Weitere Vorfälle aus Walle sind ihr nicht bekannt. Sie stehe in Kontakt mit migrantischen LadeninhaberInnen in der Nähe. Bei denen passiere so was nicht, „oder sie trauen sich nicht, etwas zu sagen. Aber ich sehe eben anders aus.“ Sie meint damit das Kopftuch, ein ­Zeichen ihrer Religion. „Vielleicht denken die, die das machen, Frauen sind nicht stark.“ Freunde in anderen Stadtteilen seien aber ähnlichen Anfeindungen ausgesetzt.
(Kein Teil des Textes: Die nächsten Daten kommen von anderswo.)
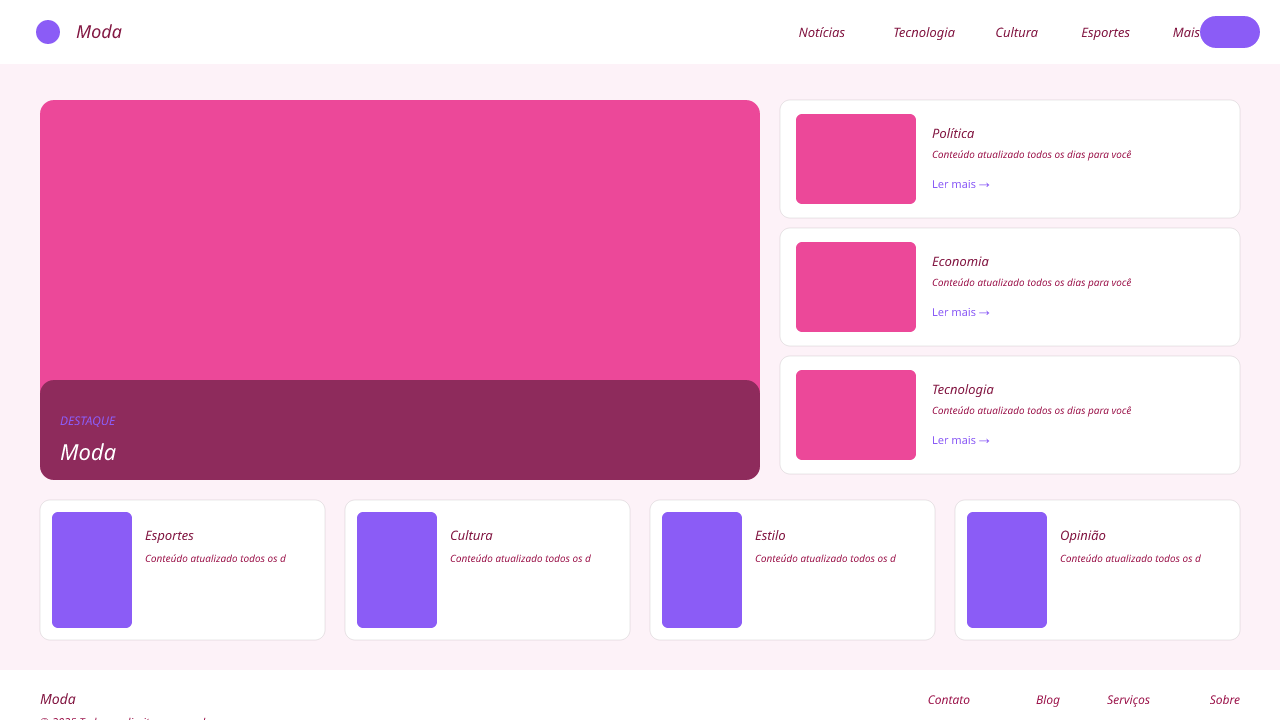Select the Esportes card purple thumbnail
The width and height of the screenshot is (1280, 720).
point(92,570)
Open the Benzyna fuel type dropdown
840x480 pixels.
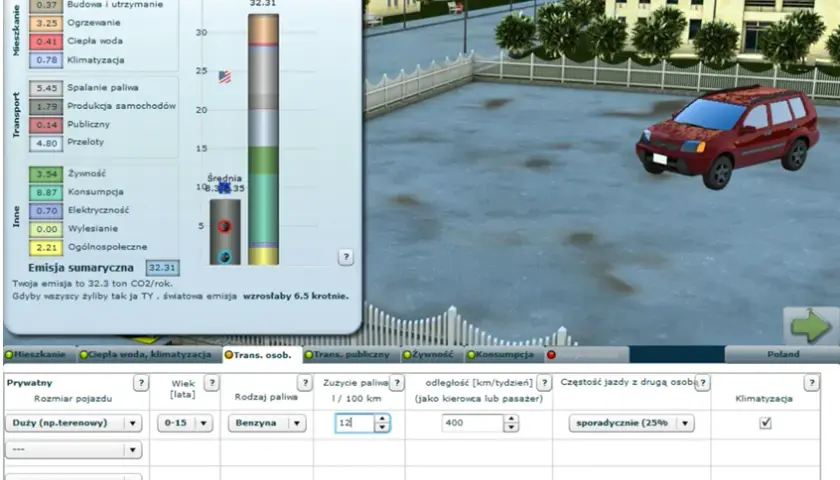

Es gehe bei den Vorfällen um Alltagsrassismus, sagt Stiehler auf der Versammlung. Die sei „wenn es überhaupt geht, so unpolitisch wie möglich“. Es gehe einfach darum, unter Nachbarn und Freunden ein Signal zu setzen. „Wir freuen uns, dass ihr da seid. Wir wollen einfach nur ein ganz normales Foto ­machen, gegen ganz normalen Scheiß-Rassismus.“

Nachdem Jakob Thomsen das Foto ­geknipst hat, lädt Özalp zum Kaffee­trinken in der Elise ein – alle 300 TeilnehmerInnen.